▶ Listed records:
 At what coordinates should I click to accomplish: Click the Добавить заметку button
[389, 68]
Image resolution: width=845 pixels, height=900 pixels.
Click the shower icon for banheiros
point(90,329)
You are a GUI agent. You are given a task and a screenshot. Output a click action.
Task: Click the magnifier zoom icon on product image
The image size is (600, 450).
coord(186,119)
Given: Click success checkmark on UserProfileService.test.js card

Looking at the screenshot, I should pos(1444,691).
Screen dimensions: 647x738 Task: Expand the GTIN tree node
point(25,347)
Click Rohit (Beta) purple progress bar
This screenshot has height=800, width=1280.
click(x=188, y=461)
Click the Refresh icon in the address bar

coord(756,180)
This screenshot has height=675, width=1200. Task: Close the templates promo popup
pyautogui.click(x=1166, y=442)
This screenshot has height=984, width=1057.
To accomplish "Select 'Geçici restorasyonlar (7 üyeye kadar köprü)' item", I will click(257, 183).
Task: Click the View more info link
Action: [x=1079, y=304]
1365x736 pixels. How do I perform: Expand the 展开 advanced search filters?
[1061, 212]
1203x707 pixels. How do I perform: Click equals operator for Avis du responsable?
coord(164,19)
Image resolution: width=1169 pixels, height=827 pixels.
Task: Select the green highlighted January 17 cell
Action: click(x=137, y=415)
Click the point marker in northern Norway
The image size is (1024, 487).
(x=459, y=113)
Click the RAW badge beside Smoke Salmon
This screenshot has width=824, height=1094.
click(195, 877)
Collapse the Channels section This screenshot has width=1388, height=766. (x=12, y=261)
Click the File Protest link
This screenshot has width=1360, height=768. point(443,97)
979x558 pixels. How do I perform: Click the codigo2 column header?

▶ Exercise brief: Retype the material in full. Keep every character as it is.

▶ Answer box:
 At what coordinates should I click to accomplish: Click the Добавить заметку button
[389, 68]
Image resolution: width=845 pixels, height=900 pixels.
Click the shower icon for banheiros
point(90,329)
You are a GUI agent. You are given a task and a screenshot. Output a click action.
Task: Click the magnifier zoom icon on product image
The image size is (600, 450).
coord(186,119)
Given: Click success checkmark on UserProfileService.test.js card

Looking at the screenshot, I should pos(1444,691).
Screen dimensions: 647x738 Task: Expand the GTIN tree node
point(25,347)
Click Rohit (Beta) purple progress bar
This screenshot has height=800, width=1280.
click(x=188, y=461)
Click the Refresh icon in the address bar

coord(756,180)
This screenshot has height=675, width=1200. Task: Close the templates promo popup
pyautogui.click(x=1166, y=442)
This screenshot has height=984, width=1057.
To accomplish "Select 'Geçici restorasyonlar (7 üyeye kadar köprü)' item", I will click(257, 183).
Task: Click the View more info link
Action: [x=1079, y=304]
1365x736 pixels. How do I perform: Expand the 展开 advanced search filters?
[1061, 212]
1203x707 pixels. How do I perform: Click equals operator for Avis du responsable?
coord(164,19)
Image resolution: width=1169 pixels, height=827 pixels.
Task: Select the green highlighted January 17 cell
Action: click(x=137, y=415)
Click the point marker in northern Norway
The image size is (1024, 487).
(x=459, y=113)
Click the RAW badge beside Smoke Salmon
This screenshot has width=824, height=1094.
click(195, 877)
Collapse the Channels section This screenshot has width=1388, height=766. (x=12, y=261)
Click the File Protest link
This screenshot has width=1360, height=768. point(443,97)
979x558 pixels. How do I perform: Click the codigo2 column header?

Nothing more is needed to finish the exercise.